** BEGIN Document **

A team of Marines stack on a door in preparation to clear a mock hostile enemy compound during military operations on urban terrain training at Marine Corps Outlying Field Atlantic, N.C., July, 7-11, 2014. The Marines practiced room clearing techniques and communication skills to prepare for an upcoming deployment. The Marines are with 2nd Low Altitude Air Defense Battalion.

Photo by Lance Cpl. Joshua R. Heins

LAAD Marines hone patrolling, weapons skills

15 Jul 2014 | Lance Cpl. Joshua R. Heins 2nd Marine Aircraft Wing

Alpha Battery, 2nd Low Altitude Air Defense Battalion conducted patrolling and military operations on urban terrain training at Marine Corps Outlying Field Atlantic July 7-11 in preparation for security and ground force missions.

2nd LAAD's primary responsibly is ground-base air defense. The battalion recently was tasked to serve as a security asset for Marine Tactical Electronic Warfare Squadron 2 during an upcoming deployment.

"We are refreshing our secondary responsibility as a ground combat security force," said Capt. Matthew Sladek, commanding officer of Alpha Battery.

The Marines started their days with a patrol to the MOUT villages where they trained to assault hostile compounds with mock enemy combatants.

"During the past decade, both LAAD battalions have been assigned the task of providing air base ground defense in Iraq and Afghanistan," said Sladek. "Limited room clearing is a role that may need to be met while deployed and that is what the Marines are training on this week."

The Marines used different methods of entry into buildings and trained to perfect their room clearing abilities. Room clearing is when a team of Marines enter a building with high probability of hostile forces in an attempt to neutralize the threat.

"The most important thing to remember is communication," said Sgt. Chris Andrews, a section leader with the battery.

"The MOUT town gave us more variety in our training," said Andrews. "Normally if we wanted to do room clearing back at (Cherry Point) the best we could work with is barracks rooms and that doesn’t provide much realism."

The training was a change of pace for the battery, allowing them to get away from the monotony of everyday training at the air station, said Cpl. Ryan Lefebvre, a team leader with the battery.

"It’s a good switch for us," said Lefebvre. "The training gives us a chance to practice our entire job, not just the ground-base air defense."

The more practice the battery has, the smoother the movements and techniques will become, said Lefebvre.

"A big part of this training was building camaraderie among the Marines, building the brotherhood for which the Marine Corps is known for," said Andrews. "Having Marines who feel comfortable with each other reinforces unit cohesion and assists in completing the mission."

** END Document **
** BEGIN Raw records **

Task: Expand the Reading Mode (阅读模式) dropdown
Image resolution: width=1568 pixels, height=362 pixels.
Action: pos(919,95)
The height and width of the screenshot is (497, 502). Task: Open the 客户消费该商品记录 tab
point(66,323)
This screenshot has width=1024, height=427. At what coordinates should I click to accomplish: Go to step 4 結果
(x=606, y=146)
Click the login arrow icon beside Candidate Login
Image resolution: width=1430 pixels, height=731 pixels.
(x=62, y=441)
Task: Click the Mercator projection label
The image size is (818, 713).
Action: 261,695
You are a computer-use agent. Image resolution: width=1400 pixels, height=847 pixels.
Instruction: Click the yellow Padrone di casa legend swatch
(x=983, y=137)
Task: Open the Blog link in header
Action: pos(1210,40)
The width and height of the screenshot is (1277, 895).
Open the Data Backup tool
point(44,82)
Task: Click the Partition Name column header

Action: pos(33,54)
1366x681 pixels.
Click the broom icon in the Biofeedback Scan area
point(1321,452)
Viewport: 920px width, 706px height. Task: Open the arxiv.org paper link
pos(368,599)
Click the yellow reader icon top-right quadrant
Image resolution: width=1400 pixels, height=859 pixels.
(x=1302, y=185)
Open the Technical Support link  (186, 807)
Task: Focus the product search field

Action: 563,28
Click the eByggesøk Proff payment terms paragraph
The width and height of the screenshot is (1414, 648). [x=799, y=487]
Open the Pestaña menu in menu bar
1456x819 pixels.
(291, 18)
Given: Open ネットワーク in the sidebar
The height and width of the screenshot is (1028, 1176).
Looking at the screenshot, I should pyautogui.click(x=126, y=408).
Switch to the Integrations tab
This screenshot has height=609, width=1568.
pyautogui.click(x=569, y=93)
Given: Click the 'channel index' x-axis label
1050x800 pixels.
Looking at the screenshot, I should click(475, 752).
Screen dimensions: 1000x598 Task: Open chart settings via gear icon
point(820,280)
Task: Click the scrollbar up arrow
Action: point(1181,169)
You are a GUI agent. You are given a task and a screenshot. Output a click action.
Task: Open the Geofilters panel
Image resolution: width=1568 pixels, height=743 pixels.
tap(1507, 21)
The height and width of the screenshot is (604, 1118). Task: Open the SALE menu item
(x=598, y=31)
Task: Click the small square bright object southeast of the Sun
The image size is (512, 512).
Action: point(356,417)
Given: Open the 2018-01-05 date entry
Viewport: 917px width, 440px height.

** END Raw records **

- **Exercise brief**:
Reproduce, word for word, the stretch of the LAAD training article from "15 Jul 2014 |" through "mock enemy combatants.".

- **Written response**:
15 Jul 2014 | Lance Cpl. Joshua R. Heins 2nd Marine Aircraft Wing

Alpha Battery, 2nd Low Altitude Air Defense Battalion conducted patrolling and military operations on urban terrain training at Marine Corps Outlying Field Atlantic July 7-11 in preparation for security and ground force missions.

2nd LAAD's primary responsibly is ground-base air defense. The battalion recently was tasked to serve as a security asset for Marine Tactical Electronic Warfare Squadron 2 during an upcoming deployment.

"We are refreshing our secondary responsibility as a ground combat security force," said Capt. Matthew Sladek, commanding officer of Alpha Battery.

The Marines started their days with a patrol to the MOUT villages where they trained to assault hostile compounds with mock enemy combatants.